A Genova, il 3 settembre 2026, il tecnico del Genoa, Daniele De Rossi, ha incontrato la stampa per presentare l'imminente sfida di Serie A contro il Como. L'anticipo, in programma domani sera al Ferraris, segna il ritorno della squadra al campionato dopo la chiusura del mercato. De Rossi ha delineato una gara che si preannuncia difficile, ma ha anche indicato la chiara direzione da seguire: un profondo rispetto per l'avversario unito a una ferma fiducia nelle proprie capacità.
La sfida Como: tra rispetto e fiducia nelle proprie forze
Il tecnico rossoblù ha analizzato la partita contro il Como con parole di grande stima: "Ci aspettiamo una partita difficile perché il Como è forse la squadra che ha fatto meglio negli ultimi anni, che è cresciuta di più, forse anche quella che ha giocato meglio per un tratto più lungo di campionato".
Nonostante questo riconoscimento della forza avversaria, De Rossi ha subito chiarito che il giudizio non si traduce in rassegnazione. "Ma tutte le squadre si possono battere, tutte le squadre si possono affrontare con coraggio e noi faremo questo", ha affermato con determinazione. Il tecnico ha poi aggiunto di aver osservato il Como "molto bene a Napoli", confermando che si tratta di "una squadra forte". Tuttavia, ha voluto sottolineare un aspetto cruciale per il Genoa: "Però dobbiamo essere consapevoli anche che siamo forti noi, che possiamo metterli in difficoltà", infondendo fiducia nei suoi giocatori.
Aggiornamenti dalla squadra: Drameh assente, El Shaarawy verso la panchina
Sul fronte delle formazioni, il Genoa dovrà fare a meno di Drameh, uno degli ultimi acquisti.
L'esterno, come spiegato da De Rossi, "ha delle questioni burocratiche da completare e difficilmente ci sarà", rendendolo indisponibile per l'incontro.
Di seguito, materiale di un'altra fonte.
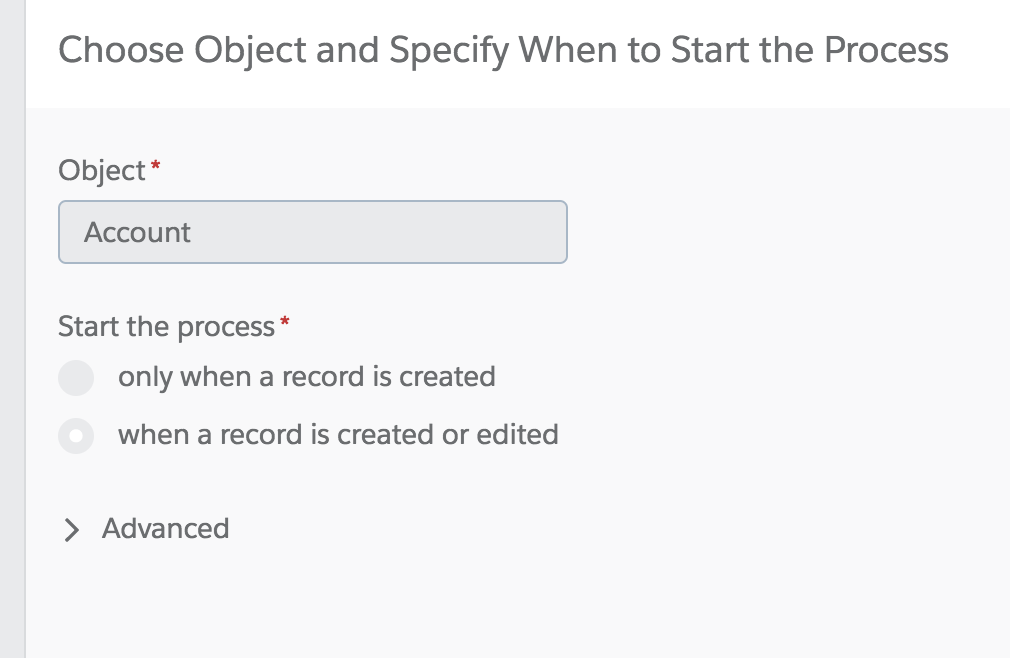
Task: Expand the Advanced section chevron arrow
Action: click(x=71, y=530)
Diversa è la situazione per Stephan El Shaarawy, il cui rientro è stato valutato positivamente dopo le visite mediche. De Rossi ha raccontato di averlo rivisto "bene" la sera precedente, dopo che il giocatore aveva completato gli accertamenti. Il tecnico ha anche condiviso l'aspetto più umano e simbolico di questo ritorno, esprimendo la sua gioia per aver incontrato i genitori e il fratello del calciatore. "È una storia bella", ha commentato De Rossi, evidenziando come il ritorno di El Shaarawy rappresenti il rientro a casa di "il figlio di una tifoseria, il figlio di una città, uno che ama questi colori", sottolineando il forte legame del giocatore con Genova e i suoi sostenitori.
De Rossi ha precisato che El Shaarawy dovrà "rimettersi al 100%" poiché "ha fatto 5 mesi di luna di miele", un periodo di inattività che richiede un recupero completo. Ciononostante, le prime misurazioni fisiche hanno dato esito positivo: il giocatore è apparso magro e in buona forma. Resta il limite dei sei mesi trascorsi senza allenamenti con la squadra, i compagni e gli avversari, ma il tecnico intravede già un potenziale contributo significativo. "È un giocatore che ci può dare tanto anche per 10-15 minuti", ha dichiarato De Rossi, motivando la sua intenzione di portarlo in panchina. "Se tutto è a posto e se le visite sono a posto, io domani lo vorrei portare in panchina, anche se è prematuro", ha concluso, lasciando aperta la possibilità di un suo impiego, seppur limitato, già nella prossima partita.